The Roche CAP/CTM, the Abbott RealTime, and NucliSENS EasyQ assays report results in cps/mL, where 1 copy corresponds to 1.7, 1.74 and 2.08 international units respectively. Therefore, Abbott and bioMérieux results were corrected with a factor of 1.02 (=1.74/1.7) and 1.22 (=2.08/1.7) respectively before comparison with Roche results.
Sensitivities and specificities were compared with a 2-sided Chi-squared test in Graphpad Prism 7.0 (La Jolla, CA). P-values <0.05 were considered significant.
Ethics approval was obtained from the Institutional Review Board of the ITM and the University Hospital in Antwerp (Wilrijkstraat 10, 2650 Edegem Belgium).
3. Results
A total of 272 HIV-positive patients and 51 HIV-negative people were recruited in the study. The average age was 44.0 years (IQR: 32.2 – 49.6) and 79.1% were male. Fifty-one had an undetectable plasma VL, 75 had a detectable VL < 1000 cps/mL, and 146 had a VL > 1000 cps/mL. Subtype information was available for 64% of patients, of which 35% were infected with subtype B, 46% with recombinant forms, and 19% with other subtypes.
Bias between the results on DBS and the reference value was calculated for specimens with a plasma viral load > 1000 cps/mL. For specimens with an undetectable VL on DBS, an arbitrary value was assigned, corresponding to half of the limit of detection. Similarly, for specimens with a detectable VL below the limit of quantification (LOQ), half of the LOQ was assigned.[19] In Table 1, the resulting bias is named “bias 1.” Bias was also calculated after excluding all specimens with an undetectable viral load on DBS and was named “bias 2.” All biases were <0.5 log cps/mL. Nevertheless, 26%, 27%, and 26% differed by >0.5 log cps/mL on Roche, Abbott and bioMérieux, respectively.
Table 1.
Bias (in log cps/mL) between dried blood spot and plasma viral load results for samples with a plasma viral load >1000 cps/mL.

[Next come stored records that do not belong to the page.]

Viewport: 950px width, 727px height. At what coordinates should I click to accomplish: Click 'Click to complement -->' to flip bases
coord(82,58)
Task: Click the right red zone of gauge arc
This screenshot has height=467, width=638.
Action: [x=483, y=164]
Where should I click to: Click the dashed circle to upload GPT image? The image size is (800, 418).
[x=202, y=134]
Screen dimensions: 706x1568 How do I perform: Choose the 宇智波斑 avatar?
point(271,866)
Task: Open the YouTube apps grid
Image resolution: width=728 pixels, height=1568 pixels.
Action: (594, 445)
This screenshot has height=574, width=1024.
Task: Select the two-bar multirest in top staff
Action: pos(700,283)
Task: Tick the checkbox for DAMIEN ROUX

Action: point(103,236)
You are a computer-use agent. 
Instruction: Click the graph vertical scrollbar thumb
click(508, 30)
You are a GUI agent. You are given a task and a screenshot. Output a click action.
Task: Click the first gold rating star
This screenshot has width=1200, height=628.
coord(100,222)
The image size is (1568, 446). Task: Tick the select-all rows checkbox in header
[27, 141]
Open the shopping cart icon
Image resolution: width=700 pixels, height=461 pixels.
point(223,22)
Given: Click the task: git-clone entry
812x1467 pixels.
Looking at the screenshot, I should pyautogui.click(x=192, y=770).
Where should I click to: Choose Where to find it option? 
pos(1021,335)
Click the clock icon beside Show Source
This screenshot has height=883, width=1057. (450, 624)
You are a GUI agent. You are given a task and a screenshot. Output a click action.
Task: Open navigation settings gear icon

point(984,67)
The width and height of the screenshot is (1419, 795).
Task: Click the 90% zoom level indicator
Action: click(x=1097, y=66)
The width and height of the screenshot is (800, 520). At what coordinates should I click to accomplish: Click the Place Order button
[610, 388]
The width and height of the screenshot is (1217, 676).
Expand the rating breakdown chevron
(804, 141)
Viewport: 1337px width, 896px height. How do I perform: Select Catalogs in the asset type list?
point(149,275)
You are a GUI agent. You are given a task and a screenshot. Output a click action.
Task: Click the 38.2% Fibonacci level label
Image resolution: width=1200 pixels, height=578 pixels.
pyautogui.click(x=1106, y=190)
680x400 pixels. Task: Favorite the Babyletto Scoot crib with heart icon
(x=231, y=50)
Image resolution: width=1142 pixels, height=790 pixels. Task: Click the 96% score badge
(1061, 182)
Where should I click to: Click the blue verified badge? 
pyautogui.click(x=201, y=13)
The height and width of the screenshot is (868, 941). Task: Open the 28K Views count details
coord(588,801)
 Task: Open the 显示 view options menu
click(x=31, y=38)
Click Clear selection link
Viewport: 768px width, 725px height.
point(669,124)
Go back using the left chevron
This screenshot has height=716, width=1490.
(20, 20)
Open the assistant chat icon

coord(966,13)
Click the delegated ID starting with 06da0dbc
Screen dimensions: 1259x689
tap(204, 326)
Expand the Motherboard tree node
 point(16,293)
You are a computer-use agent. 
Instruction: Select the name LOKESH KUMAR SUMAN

Sensitivities, specificities, and percentages of false treatment failures and successes were calculated at a threshold of 1000 cps/mL. All 3 assays had sensitivities around 80% and specificities around 90% (Table 2). Upward misclassification rates were around 10%, but downward misclassification rates ranged from 20.3% to 23.6% (Table 2). Differences in between assays were not statistically significant (P > 0.1).
Table 2.
Sensitivity, specificity, false failures, and false successes for dried blood spot VL testing as compared to plasma VL testing.
DBS specimens from 51 HIV negative people were tested. None gave a positive signal when tested with bioMérieux. However, 5 had a detectable result below the LOQ when tested with Roche and 2 had a detectable result above 1000 cps/mL when tested with Abbott. When retested, none of the 5 were detectable with Roche, whereas 1 of the 2 remained detectable above 1000 cps/mL with Abbott.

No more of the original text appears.